The present study examined the effects of a high dose of CoQ, a naturally occurring antioxidant that may protect mitochondria from reactive oxidative species generated during oxidative metabolism. Oral administration can achieve brain antioxidant effects in animal models.19,31
A phase 2 trial in Parkinson disease suggested that 400 mg of CoQ 3 times/d resulted in slowing of motor progression,32
and a phase 3 trial is currently in progress. A phase 2 trial in amyotrophic lateral sclerosis used a high-dose range of CoQ (1800 and 2700 mg/d) but found no difference in clinical progression over 9 months of treatment compared with placebo.33
Although our study found that CoQ was safe and well tolerated in patients with AD, the absence of a biomarker signal in CSF suggests that CoQ, at the dose tested, does not improve indices of oxidative stress or neurodegeneration. These results do not support further clinical trial development of CoQ in AD. Idebenone, a benzoquinone derivative structurally related to CoQ, has been studied widely in AD and other disorders. A placebo-controlled 12-month clinical trial that assessed 3 different doses of idebenone in mild to moderate AD found no differences between treatment and placebo.34
Doses for the E/C/ALA combination were selected based on expert opinion and clinical trials for other indications. A similar combination of E/C/ALA improved indices of skeletal muscle metabolism in elderly subjects.35
Although prior studies of vitamin E in AD and other neurodegenerative disorders have used high doses, typically 2000 IU/d, we limited vitamin E to 800 mg/d because of a meta-analysis of clinical trials and prevention studies that raised the possibility that more than 800 IU/d of vitamin E may be associated with increased all-cause mortality.36
Increased decline on the MMSE and a trend in this direction on the ADCS-ADL in the E/C/ALA group raises a concern that this combination could adversely affect cognition in AD. The lack of correlation of changes in these measures with changes in CSF biomarkers suggests that the cognitive changes may not be due to worsening of AD-related pathology. Although a mechanism is uncertain, this cognitive finding raises a caution and will need to be carefully monitored if longer-term studies are planned.

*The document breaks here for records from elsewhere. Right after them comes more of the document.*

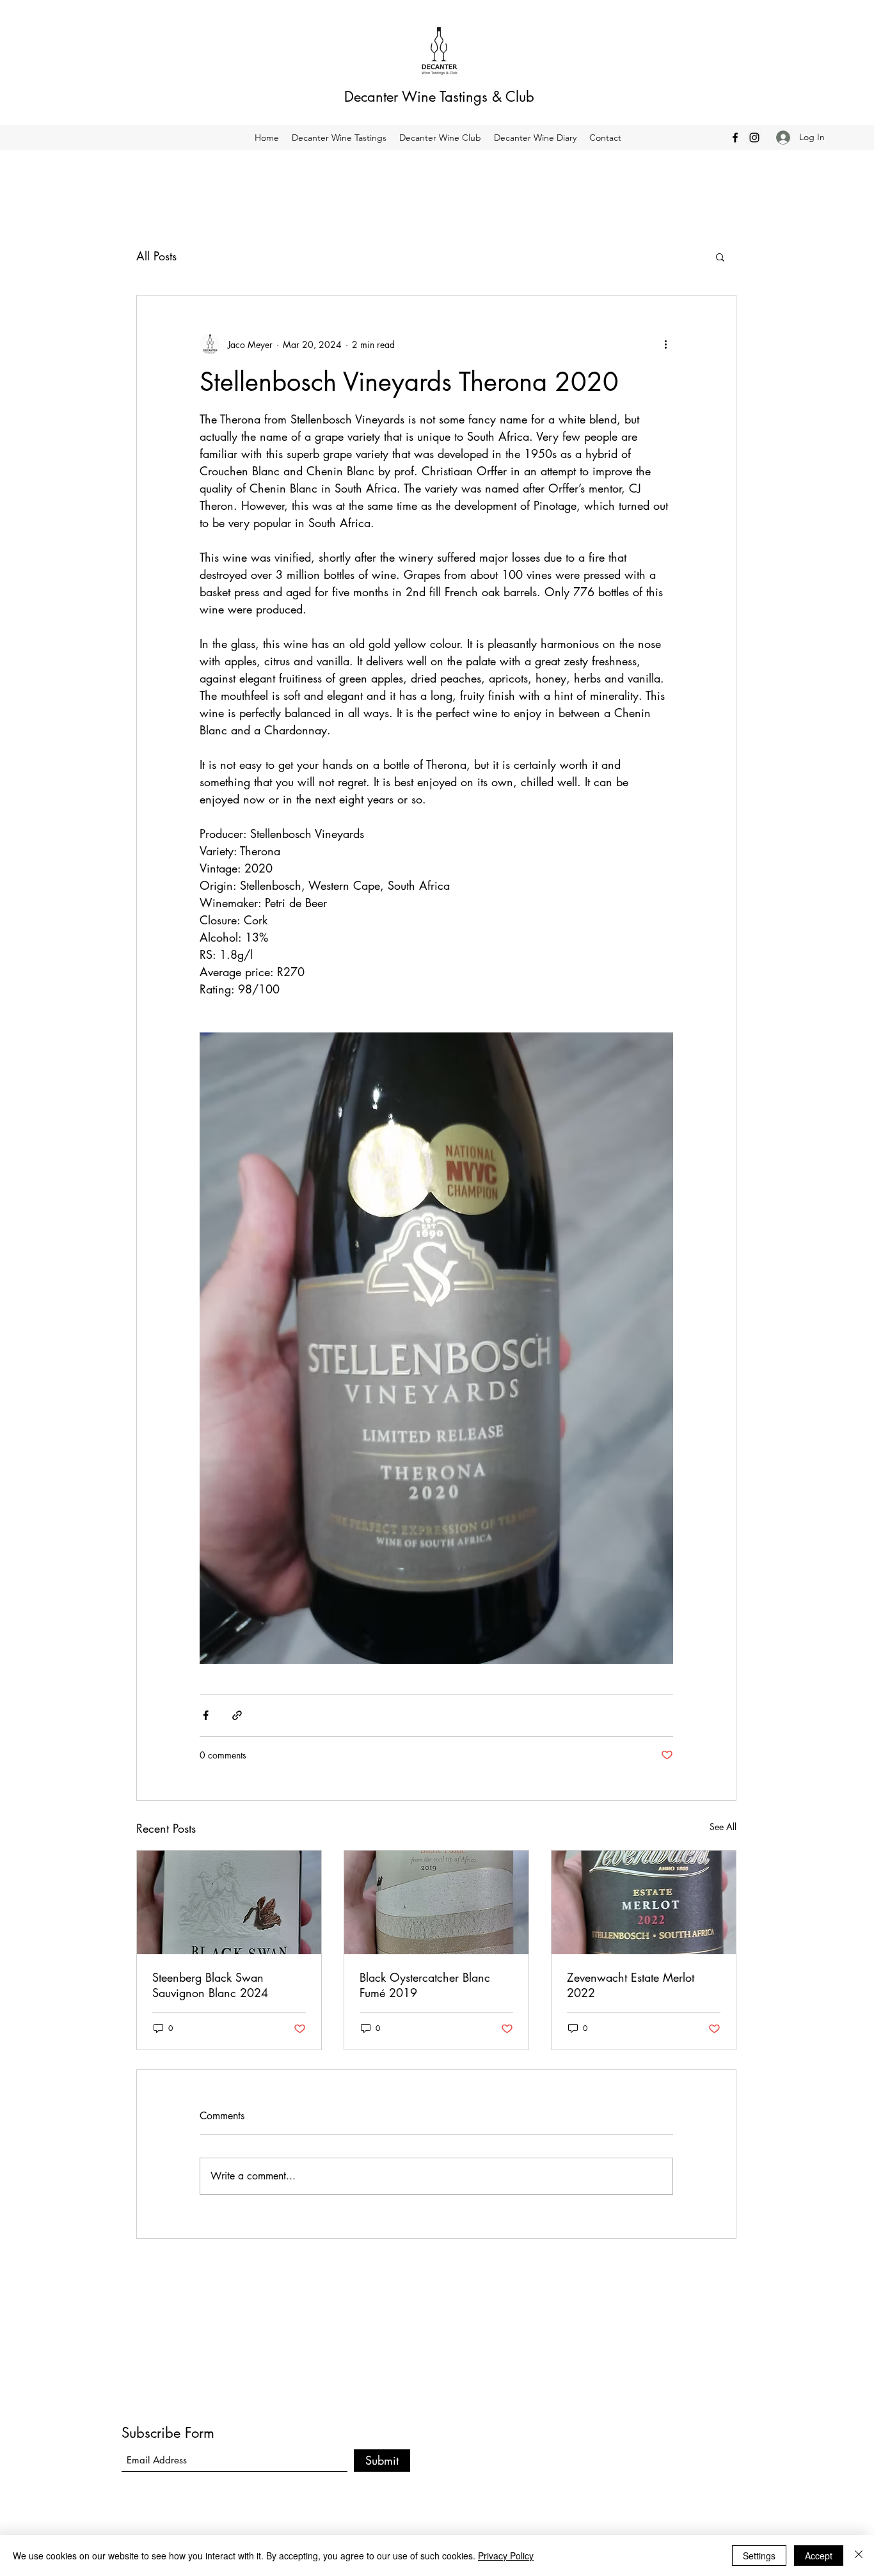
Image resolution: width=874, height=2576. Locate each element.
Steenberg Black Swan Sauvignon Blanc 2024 (210, 1985)
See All (723, 1827)
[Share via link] (237, 1715)
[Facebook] (735, 137)
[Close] (858, 2555)
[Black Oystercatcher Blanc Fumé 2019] (436, 1902)
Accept (818, 2555)
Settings (759, 2555)
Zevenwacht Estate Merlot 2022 (630, 1985)
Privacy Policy (506, 2555)
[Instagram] (754, 137)
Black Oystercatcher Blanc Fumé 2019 (425, 1985)
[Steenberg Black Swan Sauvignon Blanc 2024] (229, 1902)
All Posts (156, 256)
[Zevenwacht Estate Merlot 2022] (644, 1902)
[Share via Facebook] (206, 1715)
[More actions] (665, 344)
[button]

The combination of E/C/ALA did not affect CSF biomarkers related to Aβ, tau, or P-tau. The half-life of Aβ42 in CSF is extremely short, measured in hours.37
Tau and P-tau persist for a few weeks in CSF after acute stroke.38
Our clinical trial was therefore long enough to be able to detect a potential anti-AD effect on these bio-markers. Our findings suggest that this antioxidant combination did not influence pathways related to amyloid and tau pathology. However, E/C/ALA did result in a significant decrease in CSF levels of F2-isoprostanes, consistent with antioxidant effects in the brain. These findings are analogous to the transgenic mouse model study cited earlier, in which vitamin E plus vitamin C decreased neuroprostane levels in the brain, without affecting measures of Aβ, plaques, or neuritic changes; in this model, there was improvement of performance on spatial memory testing.11
It is unclear whether the relatively small reduction in CSF F2-isoprostane level seen in this study may lead to clinical benefits in AD. The more rapid MMSE score decline raises a caution and indicates that cognitive performance would need to be assessed if a longer-term clinical trial of this antioxidant combination is considered.